*Supplied text*:

I have added this very important resource to my trans links list, after spending some time with its director, Kim Pearson, in recent weeks. My first meeting with her was over a lunch in Las Vegas during the New Year's weekend, and my second meeting was in Sherman Oaks last week during her weeklong Los Angeles visit.
Mrs. Pearson is based out of Lake Havasu City, Arizona, but travels extensively throughout North America to advocate for a better life for transgender/gender-variant children and their families. She is driven by a desire to give her own trans son a shot at a happy life; the son, born in a female body, first identified as a lesbian by age 13, but by age 14 was identifying as a man, and having been allowed to fully assert his male identity, has shaken off all the mental and academic problems that had been plaguing his life as a girl. (This son is turning 18 soon.) This story often repeats with the families Pearson works with - children who bloom into very happy delights when allowed to live in their preferred gender role.

*Collected material*:
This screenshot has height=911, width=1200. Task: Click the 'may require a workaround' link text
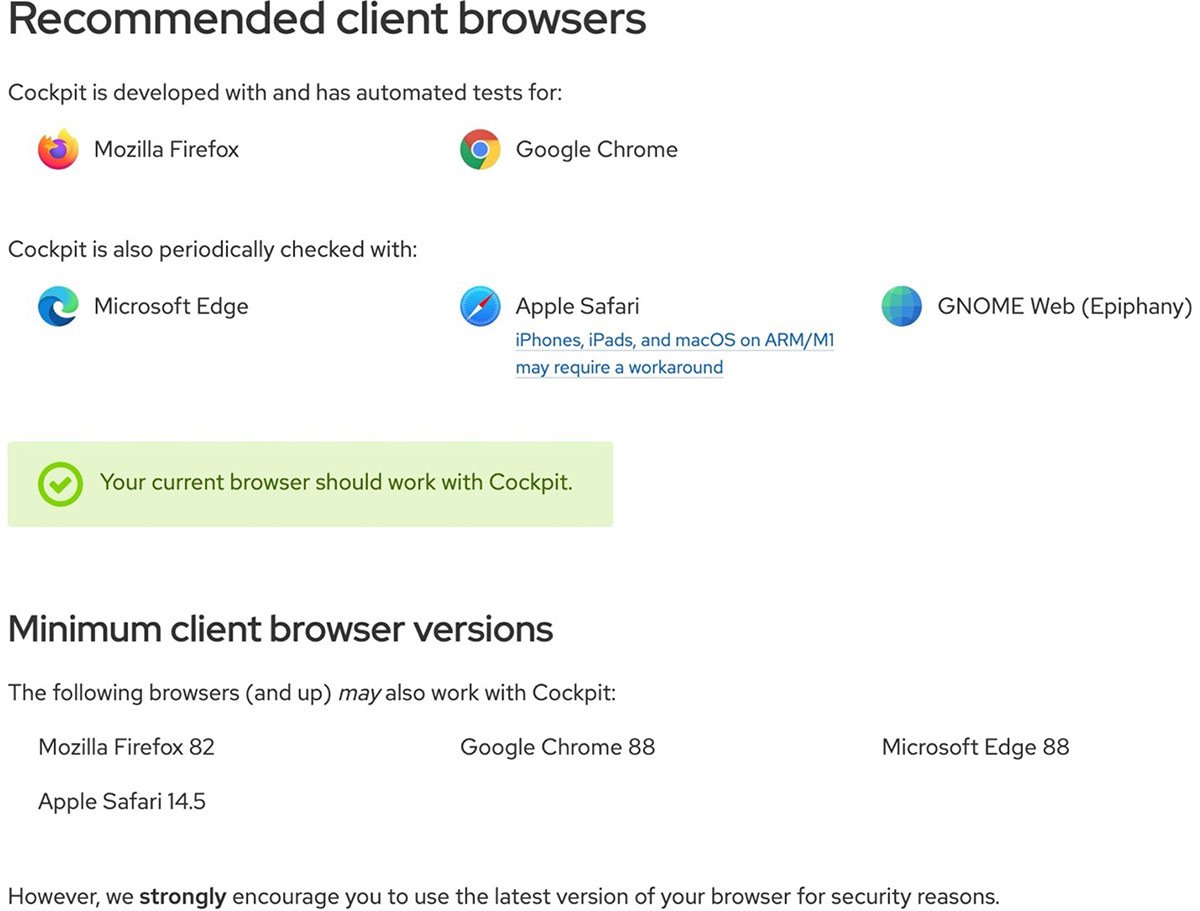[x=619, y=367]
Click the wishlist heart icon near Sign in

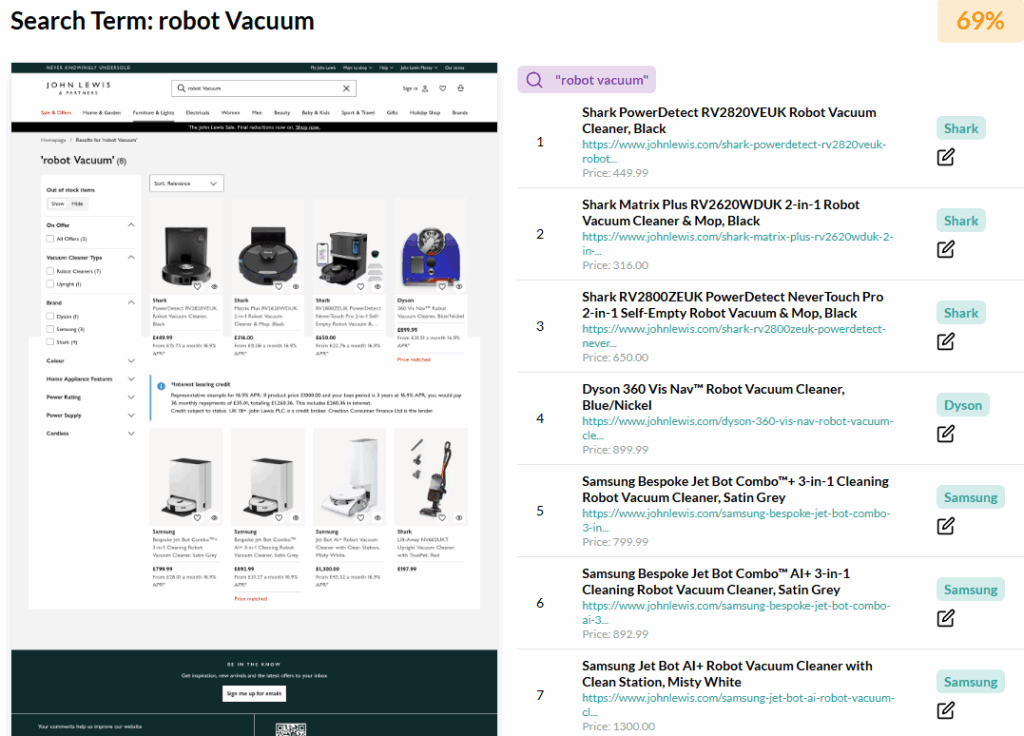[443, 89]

*Assigned task 1*: According to the text about Kim Pearson, in what city is Mrs. Pearson based?
*Assigned task 2*: Translate this sentence from the text about Kim Pearson into Spanish: "Mrs. Pearson is based out of Lake Havasu City, Arizona, but travels extensively throughout North America to advocate for a better life for transgender/gender-variant children and their families."

*Expected output 1*: Lake Havasu City, Arizona.

*Expected output 2*: La Sra. Pearson tiene su base en Lake Havasu City, Arizona, pero viaja extensamente por toda Norteamérica para abogar por una vida mejor para los niños transgénero o de género variante y sus familias.